Singer Carole King is seen during a House Subcommittee on Environment hearing entitled, 'Fighting Fire with Fire: Evaluating the Role of Forest Management in Reducing Catastrophic Wildfires' on Wednesday, March 16, 2022.

I was one of four majority witnesses invited to testify before a House Natural Resources subcommittee hearing Feb. 15, 2022, on H.R. 1755, the Northern Rockies Ecosystem Protection Act. NREPA is a large landscape preservation bill that will protect 23 million acres of federal land owned by all Americans. Most of those acres are in our national forests. NREPA does not affect private land.

Preserving all those publicly owned forests — and the carbon they store — is an existing natural climate solution known as “proforestation” that will significantly advance President Biden’s Jan. 27, 2021 Executive Order, Section 216 goal to preserve 30 percent of areas of land and water in the U.S. by 2030 (a.k.a. “30 x 30”).

Because the U.S. Departments of Agriculture and Interior usually testify at land use hearings, I wrote to administration officials ten days before the hearing to suggest that the Forest Service not oppose NREPA to be consistent with 30 x 30. Three days later, I was notified that the hearing had been “postponed.” 

On March 1, Ranking Member Russ Fulcher (R-Idaho) of the House Subcommittee on National Parks, Forests, and Public Lands publicly thanked Subcommittee Chairman Joe Neguse (D-Colo.) for “canceling” the NREPA hearing.

The hearing has yet to be rescheduled.

Who doesn’t want a hearing to educate the public about NREPA’s benefits?
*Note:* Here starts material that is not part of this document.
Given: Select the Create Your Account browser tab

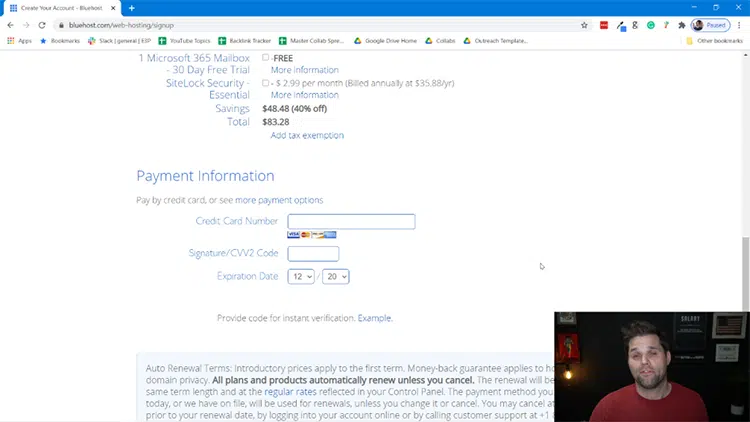Looking at the screenshot, I should coord(62,8).
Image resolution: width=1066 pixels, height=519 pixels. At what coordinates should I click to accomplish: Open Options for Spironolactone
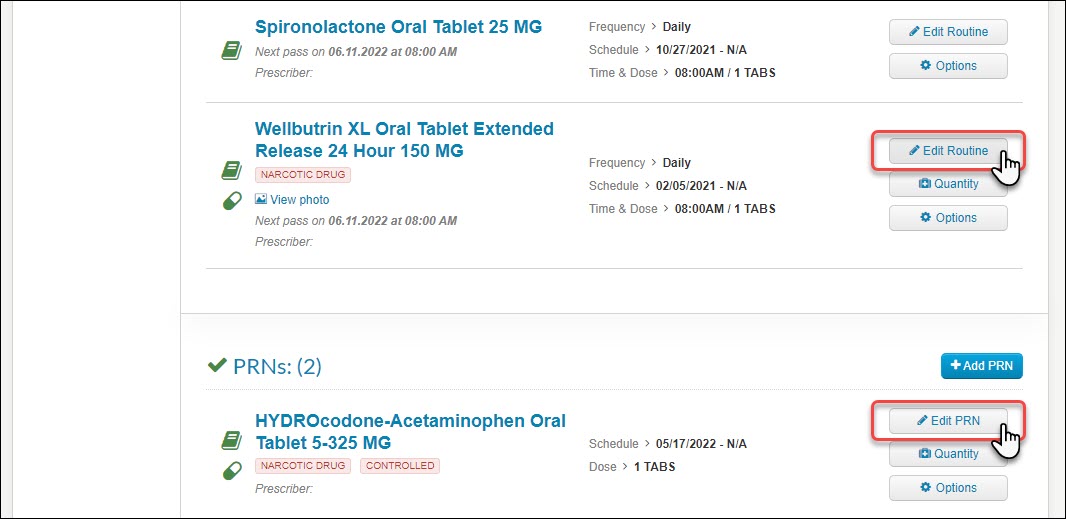pos(948,66)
And why? 

The U.S. Forest Service has been facilitating taxpayer-subsidized commercial logging for decades under multiple presidents from both parties. Subsidies incentivize companies to log on public rather than private land. And an operator of heavy equipment is motivated to “harvest” (a euphemism for turning a living tree into a log) the biggest, most profitable trees as quickly as possible.

Another euphemism is “thinning.” In many areas out west, feller bunchers clearcut a forest by sawing down and stripping nearly all the trees, leaving “slash” — the unprofitable branches, needles, and leaves — to dry out. That’s not thinning.
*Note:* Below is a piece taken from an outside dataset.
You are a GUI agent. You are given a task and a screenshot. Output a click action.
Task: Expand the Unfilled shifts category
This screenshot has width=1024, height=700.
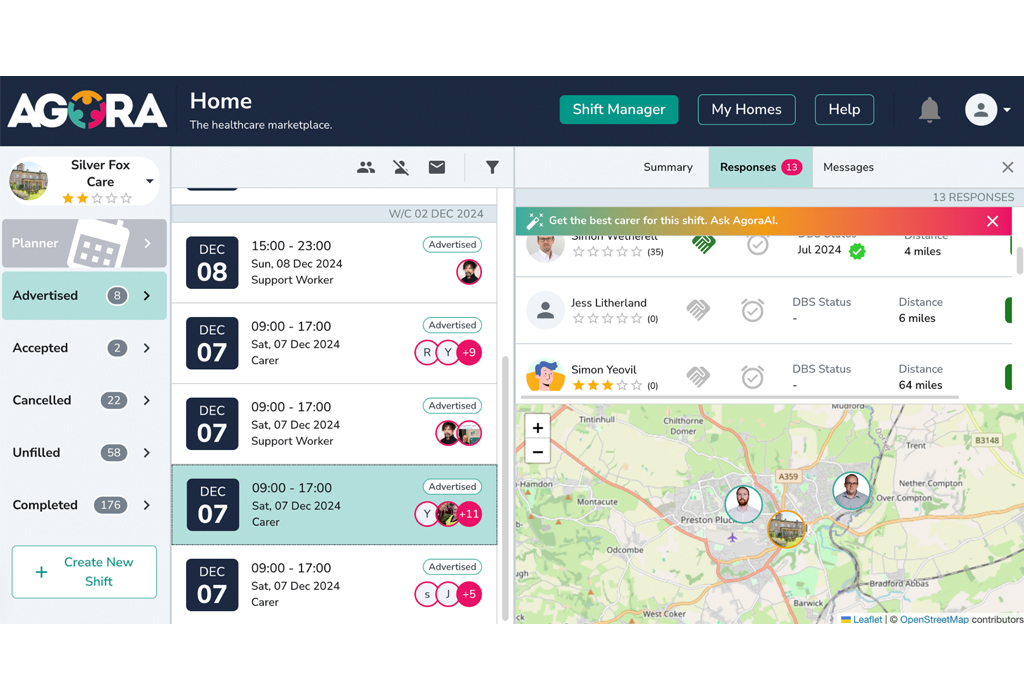click(147, 453)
Misinformation disseminated under the guise of euphemisms such as “thinning,” “treatment,” “fuel reduction,” “management,” and “restoration” by the timber industry and by government officials has convinced much of the public that commercial logging is necessary to control wildfires.

But peer-reviewed studies by independent scientists show that removal of trees from a forest causes fire to burn hotter and faster — and that the most effective way to protect communities is to harden homes

President Biden’s Executive Order on Earth Day 2022 says: “America’s forests are a key climate solution.”

Those are good words — but America’s youth want action. Many believe that the federal government is harming them by continuing to subsidize industries that emit massive amounts of carbon. And it’s not just fossil fuels. Annual carbon emissions from logging in the U.S. are comparable to annual carbon emissions in the U.S. from burning coal.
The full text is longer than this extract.